Dieser Zustand führt zu einer hohen Anzahl von Musikern mit spielbedingten
Beschwerden. Viele Faktoren wie schlechte Haltung, einseitige Bewegungsgewohnheiten,
Dysbalancen aus den Erfordernissen des Instrumentes heraus, Stress
oder unzulängliche Technik sind an der Krankheitsentstehung beteiligt.
Durch eine Spezialisierung in Musikermedizin können
solche Mechanismen besser erkannt und eine Optimierung des Spielvorgangs
erreicht werden. Neben der Behandlung primärer Ursachen und Symptome
spielen die Schulung der Wahrnehmung für potentiell schädigende
Faktoren, die Einführung in Grundlagen der Physiologie und Anatomie
und die Optimierung von Haltung und Bewegungsabläufen eine herausragende
Rolle.
Für die Wiedereingliederung in den Beruf ist nach
traumatischen Verletzungen eine frühe gezielte und für Musiker spezifisch
abgestimmte Behandlung essentiell. Die funktionelle Rehabilitation
am Instrument ist der Grundstein für eine Weiterführung des Berufs.

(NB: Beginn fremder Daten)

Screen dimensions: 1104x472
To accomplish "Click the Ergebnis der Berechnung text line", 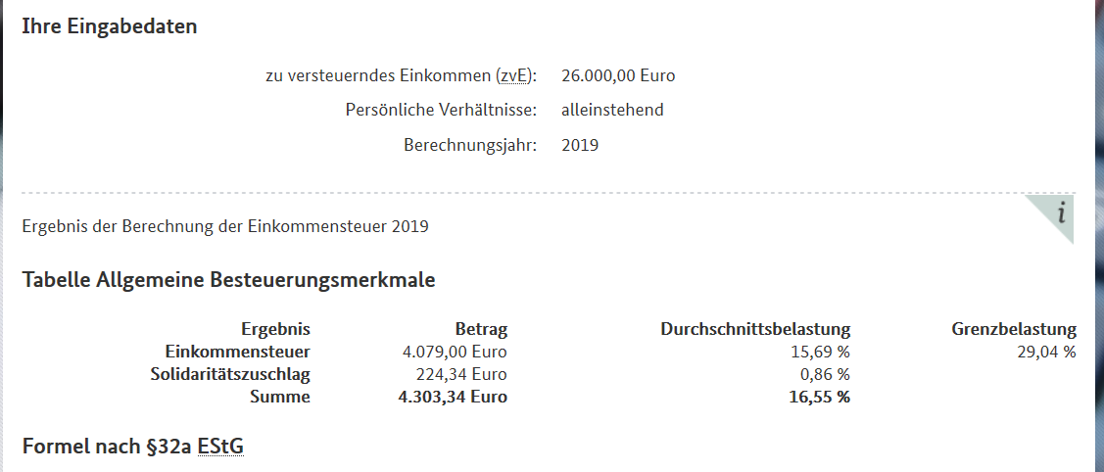I will click(225, 227).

Durch spezielle diagnostische und therapeutische
Konzepte wie die Applied Kinesiology oder die Osteopathie gibt es
exzellente Möglichkeiten, funktionelle Beschwerden von Musikern
effektiv zu behandeln.
Dies
ist nur in engster interdisziplinärer Zusammenarbeit von Musikern,
Pädagogen, verschiedenen Fachärzten und spezialisierten Therapeuten,
Sportwissenschaftlern, Psychologen und Ergonomen zu erreichen. Das
Therapiezentrum Jesuitenschloss ist ein solches interdisziplinäres
Zentrum der intensiven Kommunikation und Zusammenarbeit aller beteiligten
Berufsgruppen. Viele der Ätze und Therapeuten sind selbst aktive
Musiker und sind aktiv in der Weiterentwicklung der noch sehr jungen
Fachrichtung beteiligt.
Eine
wesentlichen Ursache für Erkrankungen, vor allen bei hohen Streichern
und Bläsern sind craniomandibuläre Dysfunktion.